_TASK DETAILS:_ Copy everything in the Super VGA passage from "Super VGA (SVGA)" down to "of 800 × 600.", word for word.

[[ DOCUMENT SECTION open ]]

Graphics display resolution

Super VGA (SVGA) or Extended VGA is a broad term that covers a wide range of computer display standards that extended IBM's VGA specification.

When used as shorthand for a resolution, as VGA and XGA often are, SVGA refers to a resolution of 800 × 600.

==History==

Comparison between common display resolutions, including several resolutions defined for Super VGA by VESA BIOS Extensions

In the late 1980s, after the release of IBM's VGA, third-party manufacturers began making graphics cards based on its specifications with extended capabilities. As these cards grew in popularity, they began to be referred to as "Super VGA".

This term was not an official standard, but a shorthand for enhanced VGA cards which had become common by 1988. The first cards that explicitly used the term were Genoa Systems's SuperVGA and SuperVGA HiRes in 1987.

[[ DOCUMENT SECTION closed ]]
[[ INPUT DATA open ]]

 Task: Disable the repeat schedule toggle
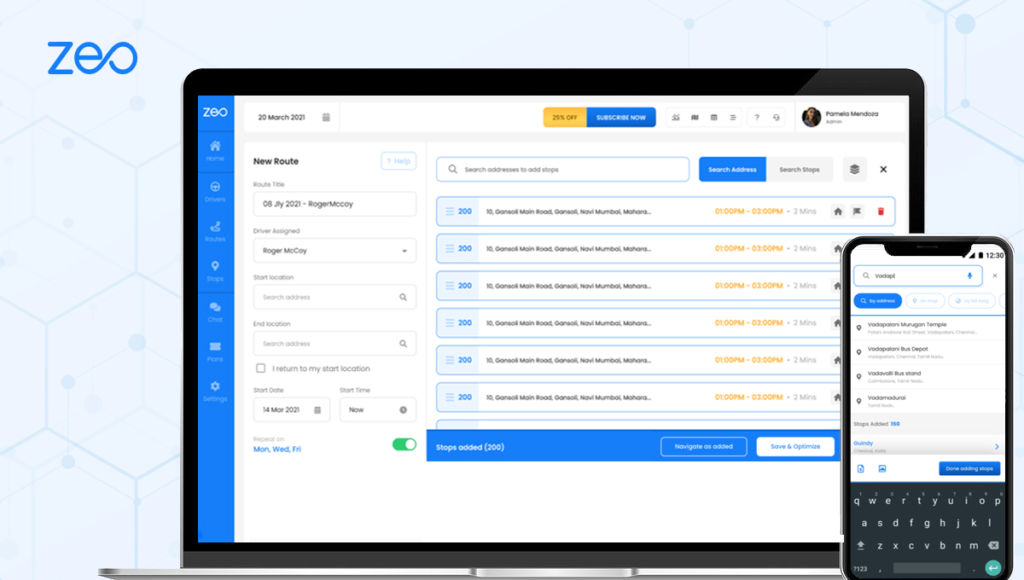pos(403,444)
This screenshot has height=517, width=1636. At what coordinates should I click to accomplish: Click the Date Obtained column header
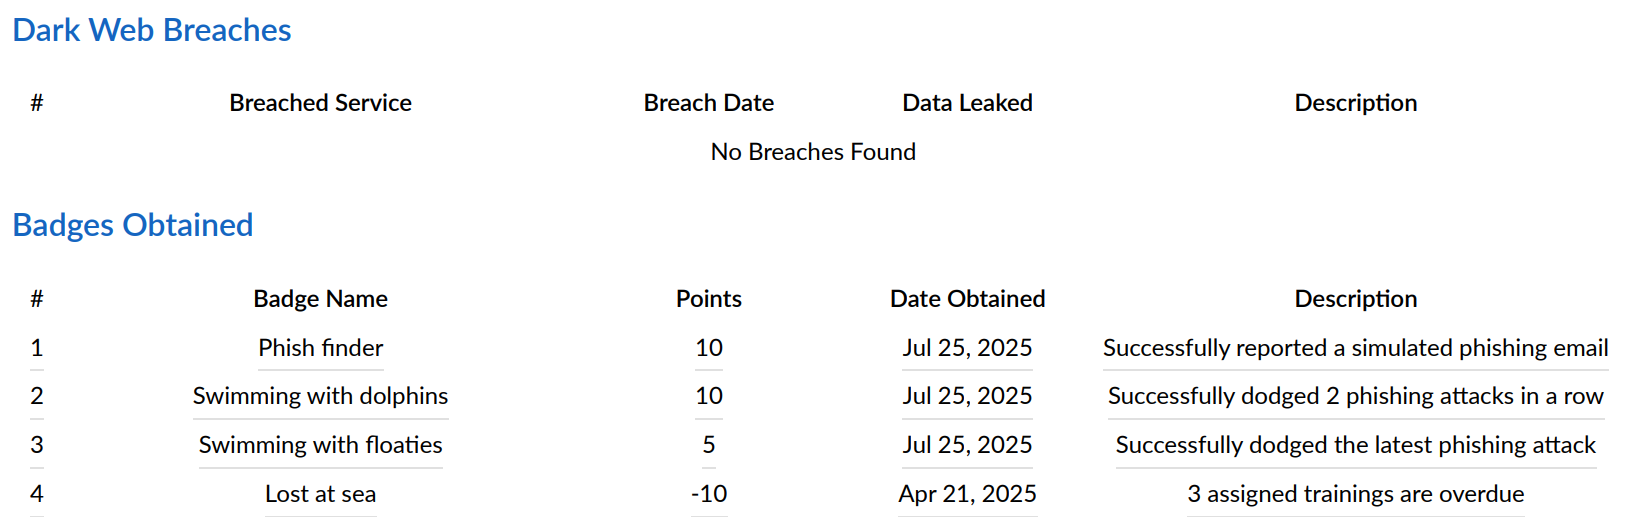point(967,299)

[[ INPUT DATA closed ]]

_WRITTEN RESPONSE:_
Super VGA (SVGA) or Extended VGA is a broad term that covers a wide range of computer display standards that extended IBM's VGA specification.

When used as shorthand for a resolution, as VGA and XGA often are, SVGA refers to a resolution of 800 × 600.